-------- Data to process

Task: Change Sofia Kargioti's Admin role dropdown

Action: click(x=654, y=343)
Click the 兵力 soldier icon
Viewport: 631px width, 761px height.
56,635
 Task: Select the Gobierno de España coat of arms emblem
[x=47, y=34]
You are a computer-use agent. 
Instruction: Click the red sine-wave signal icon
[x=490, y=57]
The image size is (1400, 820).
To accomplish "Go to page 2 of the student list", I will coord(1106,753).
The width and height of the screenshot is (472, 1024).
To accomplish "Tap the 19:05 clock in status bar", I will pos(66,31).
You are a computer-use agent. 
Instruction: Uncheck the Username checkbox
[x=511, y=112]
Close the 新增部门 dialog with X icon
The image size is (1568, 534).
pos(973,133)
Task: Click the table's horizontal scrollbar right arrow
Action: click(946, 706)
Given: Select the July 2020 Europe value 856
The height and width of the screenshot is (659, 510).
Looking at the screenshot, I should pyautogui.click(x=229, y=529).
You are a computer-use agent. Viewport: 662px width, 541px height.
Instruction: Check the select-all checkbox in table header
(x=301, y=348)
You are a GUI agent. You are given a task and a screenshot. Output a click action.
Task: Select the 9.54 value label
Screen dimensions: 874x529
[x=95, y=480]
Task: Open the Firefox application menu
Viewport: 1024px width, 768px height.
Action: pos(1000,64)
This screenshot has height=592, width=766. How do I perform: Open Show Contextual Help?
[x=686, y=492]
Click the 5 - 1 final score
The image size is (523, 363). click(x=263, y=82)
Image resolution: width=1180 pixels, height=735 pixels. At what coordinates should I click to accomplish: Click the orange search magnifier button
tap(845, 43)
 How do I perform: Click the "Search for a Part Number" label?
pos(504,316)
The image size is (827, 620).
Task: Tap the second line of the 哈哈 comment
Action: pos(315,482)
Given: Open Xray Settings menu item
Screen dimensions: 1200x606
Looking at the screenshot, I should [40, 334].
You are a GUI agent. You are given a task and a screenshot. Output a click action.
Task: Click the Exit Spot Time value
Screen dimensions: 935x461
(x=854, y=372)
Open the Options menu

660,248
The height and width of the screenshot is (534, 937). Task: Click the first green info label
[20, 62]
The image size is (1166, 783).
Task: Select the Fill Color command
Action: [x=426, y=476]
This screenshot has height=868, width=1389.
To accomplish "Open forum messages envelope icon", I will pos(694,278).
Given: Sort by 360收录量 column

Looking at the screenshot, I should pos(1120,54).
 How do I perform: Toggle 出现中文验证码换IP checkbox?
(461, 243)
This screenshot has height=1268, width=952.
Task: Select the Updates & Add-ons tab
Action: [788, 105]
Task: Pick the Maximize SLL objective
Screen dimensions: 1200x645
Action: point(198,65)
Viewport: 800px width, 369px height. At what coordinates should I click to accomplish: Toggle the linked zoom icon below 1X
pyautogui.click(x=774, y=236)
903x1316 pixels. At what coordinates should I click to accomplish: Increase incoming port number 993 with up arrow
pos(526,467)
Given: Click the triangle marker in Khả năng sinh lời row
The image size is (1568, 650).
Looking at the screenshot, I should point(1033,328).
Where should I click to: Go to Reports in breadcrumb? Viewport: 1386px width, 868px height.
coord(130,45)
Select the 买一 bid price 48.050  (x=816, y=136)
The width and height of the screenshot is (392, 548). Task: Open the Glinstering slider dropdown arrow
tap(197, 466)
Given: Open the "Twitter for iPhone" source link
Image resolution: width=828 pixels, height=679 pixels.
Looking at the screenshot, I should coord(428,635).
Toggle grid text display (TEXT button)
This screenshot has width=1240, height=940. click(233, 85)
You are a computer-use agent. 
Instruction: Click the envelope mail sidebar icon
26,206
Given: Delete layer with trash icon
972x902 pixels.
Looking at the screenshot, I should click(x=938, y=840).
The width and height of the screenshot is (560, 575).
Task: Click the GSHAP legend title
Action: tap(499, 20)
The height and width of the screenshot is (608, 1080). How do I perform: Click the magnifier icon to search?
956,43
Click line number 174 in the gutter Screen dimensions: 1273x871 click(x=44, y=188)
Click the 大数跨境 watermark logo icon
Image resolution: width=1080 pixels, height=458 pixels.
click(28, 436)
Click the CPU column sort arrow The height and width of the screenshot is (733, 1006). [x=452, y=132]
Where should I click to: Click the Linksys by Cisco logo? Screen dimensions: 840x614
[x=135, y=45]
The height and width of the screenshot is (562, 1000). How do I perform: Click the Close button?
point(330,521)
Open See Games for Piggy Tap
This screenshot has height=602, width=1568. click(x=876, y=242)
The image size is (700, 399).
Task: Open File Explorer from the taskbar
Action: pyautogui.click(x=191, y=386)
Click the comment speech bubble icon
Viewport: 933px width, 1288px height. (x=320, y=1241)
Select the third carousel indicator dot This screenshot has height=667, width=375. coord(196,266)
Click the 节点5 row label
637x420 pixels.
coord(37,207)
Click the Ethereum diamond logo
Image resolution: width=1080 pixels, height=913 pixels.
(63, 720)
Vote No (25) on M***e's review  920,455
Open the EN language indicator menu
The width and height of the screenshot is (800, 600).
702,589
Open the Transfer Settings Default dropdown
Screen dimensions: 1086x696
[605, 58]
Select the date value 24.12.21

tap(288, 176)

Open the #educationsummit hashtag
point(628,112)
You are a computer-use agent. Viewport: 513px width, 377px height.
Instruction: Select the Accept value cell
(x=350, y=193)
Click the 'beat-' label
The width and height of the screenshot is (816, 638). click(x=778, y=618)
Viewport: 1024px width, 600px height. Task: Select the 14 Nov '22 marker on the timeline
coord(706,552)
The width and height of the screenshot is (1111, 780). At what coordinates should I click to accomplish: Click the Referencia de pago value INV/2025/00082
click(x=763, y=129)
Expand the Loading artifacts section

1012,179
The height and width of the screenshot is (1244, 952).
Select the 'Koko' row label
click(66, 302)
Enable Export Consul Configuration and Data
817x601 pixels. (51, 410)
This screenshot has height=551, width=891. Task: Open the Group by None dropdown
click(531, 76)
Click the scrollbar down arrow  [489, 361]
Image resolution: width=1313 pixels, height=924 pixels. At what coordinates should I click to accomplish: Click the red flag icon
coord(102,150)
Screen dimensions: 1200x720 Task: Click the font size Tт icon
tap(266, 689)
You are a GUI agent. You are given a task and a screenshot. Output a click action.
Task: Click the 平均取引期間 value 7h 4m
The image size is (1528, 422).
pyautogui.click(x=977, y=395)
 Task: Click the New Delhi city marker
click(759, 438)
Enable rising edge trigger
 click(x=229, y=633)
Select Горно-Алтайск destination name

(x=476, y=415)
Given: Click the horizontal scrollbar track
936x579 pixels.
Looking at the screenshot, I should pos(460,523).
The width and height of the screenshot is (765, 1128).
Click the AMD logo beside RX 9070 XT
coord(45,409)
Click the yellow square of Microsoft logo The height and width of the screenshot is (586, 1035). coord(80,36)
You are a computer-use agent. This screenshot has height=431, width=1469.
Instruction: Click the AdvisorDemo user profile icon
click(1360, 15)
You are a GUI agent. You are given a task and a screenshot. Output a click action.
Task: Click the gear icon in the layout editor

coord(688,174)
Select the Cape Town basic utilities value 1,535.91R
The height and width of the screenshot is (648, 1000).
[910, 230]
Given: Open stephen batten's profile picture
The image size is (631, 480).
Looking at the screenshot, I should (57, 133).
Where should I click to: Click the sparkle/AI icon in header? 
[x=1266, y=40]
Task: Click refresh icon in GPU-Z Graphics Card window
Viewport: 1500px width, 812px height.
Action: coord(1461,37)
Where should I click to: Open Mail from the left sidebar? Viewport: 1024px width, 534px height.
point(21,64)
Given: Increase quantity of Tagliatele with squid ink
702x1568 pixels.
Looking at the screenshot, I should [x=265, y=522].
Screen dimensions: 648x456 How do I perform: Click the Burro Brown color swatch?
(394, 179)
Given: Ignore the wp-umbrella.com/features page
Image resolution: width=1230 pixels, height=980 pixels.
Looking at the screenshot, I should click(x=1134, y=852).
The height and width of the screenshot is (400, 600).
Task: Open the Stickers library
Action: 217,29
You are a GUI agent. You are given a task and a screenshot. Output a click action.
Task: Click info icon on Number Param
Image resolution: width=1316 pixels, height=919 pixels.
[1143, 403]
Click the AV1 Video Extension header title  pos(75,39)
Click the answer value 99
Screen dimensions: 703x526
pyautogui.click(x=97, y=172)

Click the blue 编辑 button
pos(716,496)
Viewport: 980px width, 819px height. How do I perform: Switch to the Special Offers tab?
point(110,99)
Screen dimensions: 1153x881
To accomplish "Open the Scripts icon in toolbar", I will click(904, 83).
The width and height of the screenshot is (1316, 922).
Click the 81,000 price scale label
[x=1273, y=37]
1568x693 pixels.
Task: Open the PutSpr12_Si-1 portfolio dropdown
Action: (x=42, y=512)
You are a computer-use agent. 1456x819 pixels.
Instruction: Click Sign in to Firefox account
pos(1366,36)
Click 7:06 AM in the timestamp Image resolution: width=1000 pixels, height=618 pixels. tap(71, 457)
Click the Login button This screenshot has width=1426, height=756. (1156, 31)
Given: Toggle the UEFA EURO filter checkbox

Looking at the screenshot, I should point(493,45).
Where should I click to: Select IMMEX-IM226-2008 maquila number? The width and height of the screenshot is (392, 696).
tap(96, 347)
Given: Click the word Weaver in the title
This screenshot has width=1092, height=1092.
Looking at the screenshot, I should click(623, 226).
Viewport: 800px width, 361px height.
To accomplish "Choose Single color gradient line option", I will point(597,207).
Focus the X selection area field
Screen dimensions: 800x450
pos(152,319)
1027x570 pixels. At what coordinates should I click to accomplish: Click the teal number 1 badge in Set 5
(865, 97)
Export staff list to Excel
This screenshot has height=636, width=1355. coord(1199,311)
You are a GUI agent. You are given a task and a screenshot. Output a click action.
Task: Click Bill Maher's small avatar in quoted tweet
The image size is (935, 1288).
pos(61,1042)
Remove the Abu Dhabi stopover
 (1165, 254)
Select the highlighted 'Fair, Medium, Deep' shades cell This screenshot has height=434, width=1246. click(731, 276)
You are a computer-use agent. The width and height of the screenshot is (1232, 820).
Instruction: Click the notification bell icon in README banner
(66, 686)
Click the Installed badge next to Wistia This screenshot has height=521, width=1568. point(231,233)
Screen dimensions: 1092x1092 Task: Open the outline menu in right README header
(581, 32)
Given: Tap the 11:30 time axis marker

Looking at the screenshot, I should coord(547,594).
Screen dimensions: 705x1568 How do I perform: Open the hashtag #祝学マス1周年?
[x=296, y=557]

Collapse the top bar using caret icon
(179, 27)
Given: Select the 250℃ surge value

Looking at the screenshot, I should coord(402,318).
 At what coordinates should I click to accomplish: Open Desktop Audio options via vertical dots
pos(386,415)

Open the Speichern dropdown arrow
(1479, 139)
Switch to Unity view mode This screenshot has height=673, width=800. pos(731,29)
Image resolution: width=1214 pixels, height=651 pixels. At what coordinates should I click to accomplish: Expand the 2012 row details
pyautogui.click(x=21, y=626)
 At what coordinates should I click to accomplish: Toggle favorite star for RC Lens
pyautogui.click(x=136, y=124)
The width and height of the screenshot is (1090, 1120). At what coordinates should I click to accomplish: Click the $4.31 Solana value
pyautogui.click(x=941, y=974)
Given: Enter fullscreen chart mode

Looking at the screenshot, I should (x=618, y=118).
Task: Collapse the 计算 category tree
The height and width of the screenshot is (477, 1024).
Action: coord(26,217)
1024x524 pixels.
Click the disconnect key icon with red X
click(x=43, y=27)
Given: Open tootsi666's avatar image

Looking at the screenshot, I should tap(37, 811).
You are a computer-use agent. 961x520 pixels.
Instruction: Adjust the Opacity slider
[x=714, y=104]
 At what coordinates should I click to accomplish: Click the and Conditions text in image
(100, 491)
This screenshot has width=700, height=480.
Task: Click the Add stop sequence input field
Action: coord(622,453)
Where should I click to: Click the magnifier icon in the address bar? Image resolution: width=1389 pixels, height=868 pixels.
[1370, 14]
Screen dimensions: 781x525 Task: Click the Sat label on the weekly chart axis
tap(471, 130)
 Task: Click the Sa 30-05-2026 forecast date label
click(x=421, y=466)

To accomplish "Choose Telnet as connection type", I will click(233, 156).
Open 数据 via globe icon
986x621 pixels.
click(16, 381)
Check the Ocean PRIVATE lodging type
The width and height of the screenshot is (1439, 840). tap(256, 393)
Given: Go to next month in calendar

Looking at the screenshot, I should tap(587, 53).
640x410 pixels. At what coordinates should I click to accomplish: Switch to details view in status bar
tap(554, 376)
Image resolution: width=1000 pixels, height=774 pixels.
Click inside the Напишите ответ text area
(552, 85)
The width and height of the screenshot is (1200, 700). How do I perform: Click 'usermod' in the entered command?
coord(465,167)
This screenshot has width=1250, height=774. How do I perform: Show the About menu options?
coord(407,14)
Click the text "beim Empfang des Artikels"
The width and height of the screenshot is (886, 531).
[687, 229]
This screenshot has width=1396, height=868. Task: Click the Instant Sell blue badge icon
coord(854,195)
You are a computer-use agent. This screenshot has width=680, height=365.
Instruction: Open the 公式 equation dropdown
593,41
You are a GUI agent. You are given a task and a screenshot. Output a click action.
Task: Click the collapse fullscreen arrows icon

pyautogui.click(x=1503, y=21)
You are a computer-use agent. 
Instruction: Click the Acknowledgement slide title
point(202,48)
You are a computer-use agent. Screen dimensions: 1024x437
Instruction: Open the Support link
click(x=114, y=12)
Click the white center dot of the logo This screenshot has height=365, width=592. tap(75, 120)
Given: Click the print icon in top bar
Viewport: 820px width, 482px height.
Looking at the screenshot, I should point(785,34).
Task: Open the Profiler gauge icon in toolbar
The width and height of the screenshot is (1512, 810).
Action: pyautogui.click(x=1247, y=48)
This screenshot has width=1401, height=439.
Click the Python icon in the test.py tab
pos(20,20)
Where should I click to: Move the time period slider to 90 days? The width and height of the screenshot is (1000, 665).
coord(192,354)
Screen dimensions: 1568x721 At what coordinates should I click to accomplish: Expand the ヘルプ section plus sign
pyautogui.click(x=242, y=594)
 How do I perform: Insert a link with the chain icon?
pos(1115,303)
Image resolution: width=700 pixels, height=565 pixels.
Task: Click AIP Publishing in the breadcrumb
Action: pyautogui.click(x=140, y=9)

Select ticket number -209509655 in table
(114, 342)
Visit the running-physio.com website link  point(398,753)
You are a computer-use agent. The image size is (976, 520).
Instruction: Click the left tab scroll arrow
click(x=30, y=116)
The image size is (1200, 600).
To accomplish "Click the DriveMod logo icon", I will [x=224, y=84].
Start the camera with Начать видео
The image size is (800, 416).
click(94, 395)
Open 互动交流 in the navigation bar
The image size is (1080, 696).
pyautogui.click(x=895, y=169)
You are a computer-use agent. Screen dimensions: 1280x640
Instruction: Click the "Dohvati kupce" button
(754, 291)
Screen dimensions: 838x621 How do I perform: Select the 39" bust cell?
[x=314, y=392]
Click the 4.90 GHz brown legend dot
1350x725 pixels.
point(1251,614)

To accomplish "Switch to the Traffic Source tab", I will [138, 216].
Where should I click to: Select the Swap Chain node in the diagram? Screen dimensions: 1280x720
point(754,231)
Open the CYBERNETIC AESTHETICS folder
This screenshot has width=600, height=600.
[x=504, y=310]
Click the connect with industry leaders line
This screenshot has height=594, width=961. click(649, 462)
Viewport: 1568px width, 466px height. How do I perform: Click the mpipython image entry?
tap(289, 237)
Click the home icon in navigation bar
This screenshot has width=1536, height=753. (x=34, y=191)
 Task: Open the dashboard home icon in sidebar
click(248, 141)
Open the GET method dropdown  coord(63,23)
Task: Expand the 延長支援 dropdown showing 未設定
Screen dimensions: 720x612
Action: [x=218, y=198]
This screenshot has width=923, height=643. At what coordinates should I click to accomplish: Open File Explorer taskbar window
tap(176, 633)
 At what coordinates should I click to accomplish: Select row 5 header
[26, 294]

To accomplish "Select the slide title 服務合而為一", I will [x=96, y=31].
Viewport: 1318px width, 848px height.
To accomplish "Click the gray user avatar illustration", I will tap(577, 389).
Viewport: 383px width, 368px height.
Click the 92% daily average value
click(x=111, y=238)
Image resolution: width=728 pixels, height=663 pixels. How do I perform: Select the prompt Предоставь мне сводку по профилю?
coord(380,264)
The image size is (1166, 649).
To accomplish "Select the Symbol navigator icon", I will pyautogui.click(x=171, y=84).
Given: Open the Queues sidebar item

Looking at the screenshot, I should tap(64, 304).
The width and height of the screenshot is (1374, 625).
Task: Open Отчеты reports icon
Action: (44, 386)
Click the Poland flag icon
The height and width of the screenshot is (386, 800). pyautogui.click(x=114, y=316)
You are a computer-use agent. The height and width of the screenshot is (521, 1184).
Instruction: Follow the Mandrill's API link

----------------

* **Task requirements**: Count the lines above that contain "indicator", and give only the number.

* **Exercise result**: 2